Para além das declarações da protagonista, a entrevista de Maria de Lurdes Rodrigues ao Expresso é ainda notável ainda pela forma como é conduzida pelos entrevistadores, que se limitam a estender um tapete rosado para que a Ministra da Educação surja como uma justiceira reformista, objecto de uma contestação de rua movida por uma cambada de malandros, os docentes.

As 8ª e 9ª perguntas colocadas a MLR contêm em si todo um programa interpretativo e um juízo de intenções sobre os actos dos professores.
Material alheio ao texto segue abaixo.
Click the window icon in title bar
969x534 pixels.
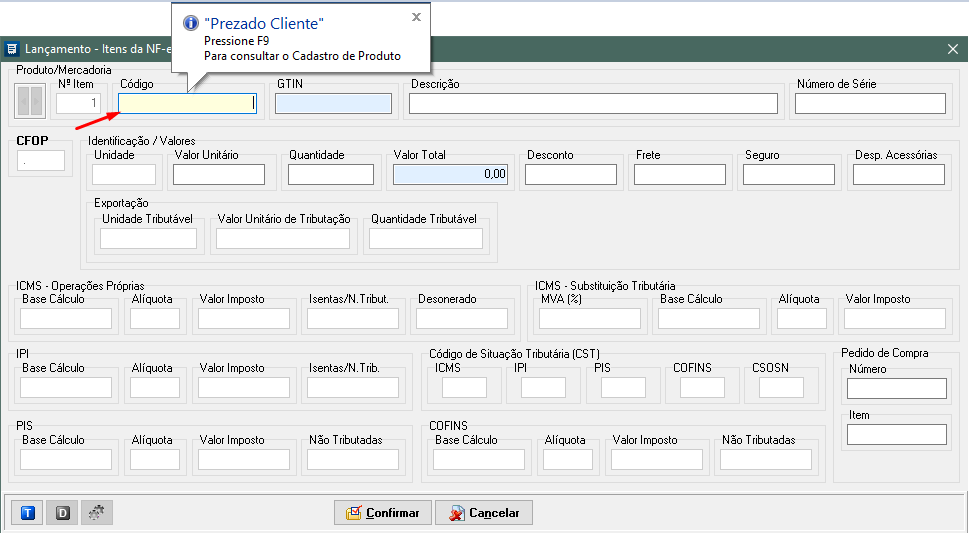point(12,48)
Basta ler:

Como podemos ter confiança num sistema de ensino onde a quase totalidade dos professores não quer ser avaliada?

e

Esperava que os professores respondessem à exigência de serem avaliados com uma “manif” de 100.000 professores?

Repare-se que, em duas penadas, os entrevistadores dão como adquirido, sem o demonstrarem ou se fundamentarem em algo mais do que preconceitos pessoais (várias vezes alardeados por Henrique Monteiro nas suas colunas de opinião) que:

  • O sistema de ensino não merece confiança porque os professores não querem ser avaliados.
  • A «quase totalidade» dos docentes não quer ser avaliada.
  • A manifestação de 8 de Março foi motivada apenas pela recusa da avaliação.
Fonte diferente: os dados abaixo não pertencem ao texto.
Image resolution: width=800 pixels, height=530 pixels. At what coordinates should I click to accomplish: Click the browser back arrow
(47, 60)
Quando a desonestidade intelectual da pergunta é tamanha, à resposta nem é requerido que se esforce, como acontece com as declarações que se seguem de MLR.

Mas estes entrevistadores são os mesmos que, de tanta vontade de apresentar MLR como uma espécie de Pasionaria, não hesitam na primeira página e depois no texto em escrever que ela «foi o rosto da primeira grande manifestação contra o Governo».

Claro que a frase está mal construída, porque MLR não foi o rosto de nenhuma manifestação (pelos menos desde início dos anos 90, quando iniciou a rota de afastamento do ideário anarquista), mas sim o seu alvo preferencial.

Colocá-la como frontwoman da Marcha da Indignação só poderia ocorrer a espíritos muito planantes ou então a quem usa a Língua Portuguesa como se de um empecilho se tratasse.

Porque não deixaram que fosse o Comendador Marques de Correia a lavrar a prosa?